--- EXERCISE TEXT ---

Exposure gradients. Study populations with an adequate range of average annual ambient concentrations of airborne particulate matter are preferred. The EPA is interested in both regional (e.g., transported sulfates and nitrates, gradients related to specific home heating fuels such as residual fuel oil and wood) and local (e.g., intra-urban concentration gradients from mobile sources) gradients in ambient concentrations. The EPA anticipates that individuals from multiple geographic regions will be selected to meet this interest. The research narrative should describe why study locations were selected and the extent to which the use of federal, state, and local monitoring systems and data was considered.
Particulate matter constituents and copollutants. In addition to inhalable particulate matter (P[M.sub.10]), the EPA prefers studies that consider other specific chemical constituents and size fractions of ambient particulate matter and copollutants. The EPA is interested in the study of fine particles (P[M.sub.2.5]) as well as alternative exposure metrics for particulate matter, including the chemical composition of particles and source apportionment. Various temporal patterns of exposure should be considered, including measures of cumulative exposure.
Exposure misclassification. Proposals should include the use of geographic information systems or other methods to estimate ambient concentration at each subject's residence using pollutant measurements taken at central monitoring sites. Successful proposals will include the identification and analysis of factors that affect personal exposure to ambient air pollution. These factors may include local, personal, or household factors. Validation studies using indoor or personal monitors should not make up more than 10-20% of the project's total budget.
Analytic issues. The EPA anticipates that the use or development of sophisticated analytical tools will be necessary to disentangle the individual contribution of particulate matter components and copollutants, account for spatial clustering and autocorrelation, and address other analytical complexities.
The project period for this solicitation shall be a total of 10 years with two study phases. It is anticipated that a total of approximately $30 million will be awarded, depending on the availability of funds. The EPA seeks the most cost-effective proposals that utilize funding of up to $3-4 million per year for the first five years and $1-2 million per year for the second five years. Requests for EPA funding exceeding $30 million will not be considered.
A set of special instructions on how applicants should apply for a National Center for Environmental Research grant is found at http://es.epa. gov/ncer/rfa/forms/ ("Standard Instructions for Submitting a STAR Application"). The necessary forms for submitting an application will be found on this website. The deadline for receipt of applications is 24 July 2003. Complete information on this announcement is located at http://es.epa. gov/ncer/rfa/current/2003_pm_epi.html.

--- STORED DATA ---

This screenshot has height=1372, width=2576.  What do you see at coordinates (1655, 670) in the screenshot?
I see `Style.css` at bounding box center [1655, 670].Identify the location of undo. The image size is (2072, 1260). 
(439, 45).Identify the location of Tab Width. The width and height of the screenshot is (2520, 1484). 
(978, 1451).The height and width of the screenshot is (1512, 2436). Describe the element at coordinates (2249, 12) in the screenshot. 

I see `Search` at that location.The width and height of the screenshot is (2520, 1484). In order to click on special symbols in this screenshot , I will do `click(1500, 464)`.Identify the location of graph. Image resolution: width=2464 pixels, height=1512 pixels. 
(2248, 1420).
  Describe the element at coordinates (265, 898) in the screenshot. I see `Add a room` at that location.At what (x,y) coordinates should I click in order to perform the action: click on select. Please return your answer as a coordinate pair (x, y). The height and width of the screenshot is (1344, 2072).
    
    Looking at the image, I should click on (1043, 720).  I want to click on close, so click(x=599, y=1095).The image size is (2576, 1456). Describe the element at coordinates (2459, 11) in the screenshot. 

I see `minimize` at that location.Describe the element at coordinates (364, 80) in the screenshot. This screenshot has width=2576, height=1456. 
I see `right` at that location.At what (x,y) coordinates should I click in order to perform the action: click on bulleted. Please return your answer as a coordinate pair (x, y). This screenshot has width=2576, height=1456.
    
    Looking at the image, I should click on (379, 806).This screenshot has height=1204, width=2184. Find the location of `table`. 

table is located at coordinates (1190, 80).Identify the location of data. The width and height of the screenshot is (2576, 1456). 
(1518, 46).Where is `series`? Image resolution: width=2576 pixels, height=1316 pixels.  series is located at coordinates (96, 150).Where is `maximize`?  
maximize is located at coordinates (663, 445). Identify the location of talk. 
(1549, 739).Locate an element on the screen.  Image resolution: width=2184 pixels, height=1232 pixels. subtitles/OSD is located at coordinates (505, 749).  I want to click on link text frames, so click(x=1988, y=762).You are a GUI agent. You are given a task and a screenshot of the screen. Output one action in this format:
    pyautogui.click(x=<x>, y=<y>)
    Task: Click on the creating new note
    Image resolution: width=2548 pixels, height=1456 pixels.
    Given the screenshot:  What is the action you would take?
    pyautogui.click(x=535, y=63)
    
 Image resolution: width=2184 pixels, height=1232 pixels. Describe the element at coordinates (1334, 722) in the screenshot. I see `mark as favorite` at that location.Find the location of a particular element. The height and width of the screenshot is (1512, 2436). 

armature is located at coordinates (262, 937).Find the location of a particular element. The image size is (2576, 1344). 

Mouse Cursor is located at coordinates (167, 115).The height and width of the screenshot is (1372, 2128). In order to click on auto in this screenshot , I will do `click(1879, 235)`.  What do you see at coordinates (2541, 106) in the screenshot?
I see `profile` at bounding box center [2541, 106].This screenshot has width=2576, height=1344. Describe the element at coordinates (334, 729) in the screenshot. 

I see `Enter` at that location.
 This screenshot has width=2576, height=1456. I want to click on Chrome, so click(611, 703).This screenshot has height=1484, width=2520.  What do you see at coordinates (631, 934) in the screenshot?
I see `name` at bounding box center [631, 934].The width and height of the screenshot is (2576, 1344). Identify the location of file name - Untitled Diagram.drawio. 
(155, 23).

---

**TASKS TO COMPLETE**.
1. In the EPA particulate matter solicitation text, what is the deadline for receipt of applications?
2. Pick up the EPA particulate matter solicitation text after its final sentence and carry it forward.

**TASK RESULTS**.
1. 24 July 2003

2.
Contact: Barbara Glenn, 202-564-6319, e-mail: email@example.com; Gail Robarge, 202-564-8301, e-mail: firstname.lastname@example.org; or Stacey Katz, 202-564-8201, e-mail: email@example.com (e-mail inquiries are preferred). Reference: 2003-STAR-F1
Microbial Risk in Drinking Water
The Centers for Disease Control and Prevention (CDC) has estimated that there are more than 200 million cases of acute gastrointestinal illness per year in the United States. Household intervention epidemiological studies have suggested that 10-40% of gastrointestinal illness may be associated with drinking water. If only a small fraction of annual gastrointestinal illness is caused by exposure to pathogens in drinking water, millions of cases of these illnesses may be associated with drinking water each year. This rate is substantially greater than the U.S. Environmental Protection Agency's (EPA) current estimates of illness caused by individual pathogens.
Many waterborne illnesses will be reduced substantially by the EPA's regulatory efforts to treat for pathogens originating in the source water. However, there is still much uncertainty regarding the etiology of waterborne diseases and the extent to which waterborne disease incidence may still exist. Uncertainties result from both variable characteristics of pathogens and problems with distribution systems.
Methodologies, analytical tools, and data are needed to help in estimating the extent of gastrointestinal illness attributable to drinking water in populations served by community water and to determine its chief causes. In this regard, methodologies for improving the sensitivity of recognizing risk that is attributable to drinking water are especially needed.
The EPA, as part of its Science to Achieve Results (STAR) program, is seeking applications proposing innovative approaches for estimating microbial risk. Proposed approaches, tools, and data should contribute to providing a better understanding of the magnitude, and, if feasible, the etiology of microbial risk in drinking water.
Research is being solicited in two distinct areas of research: 1) development of indices or classification schemes, or actual risk characterizations based on data collection and analysis, that indicate relative degrees of potential risk from pathogens in source water, pathogen passage through treatment barriers, or vulnerability of a distribution system to pathogen intrusion or growth; and 2) epidemiological studies of groundwater- or surface water--based systems that generate data to indicate attributable risk from pathogens in distribution systems. Examples of research in either of the above two areas may involve characterizations of relative risk from different causes or characterization of risk associated with one cause such as vulnerability in distribution systems.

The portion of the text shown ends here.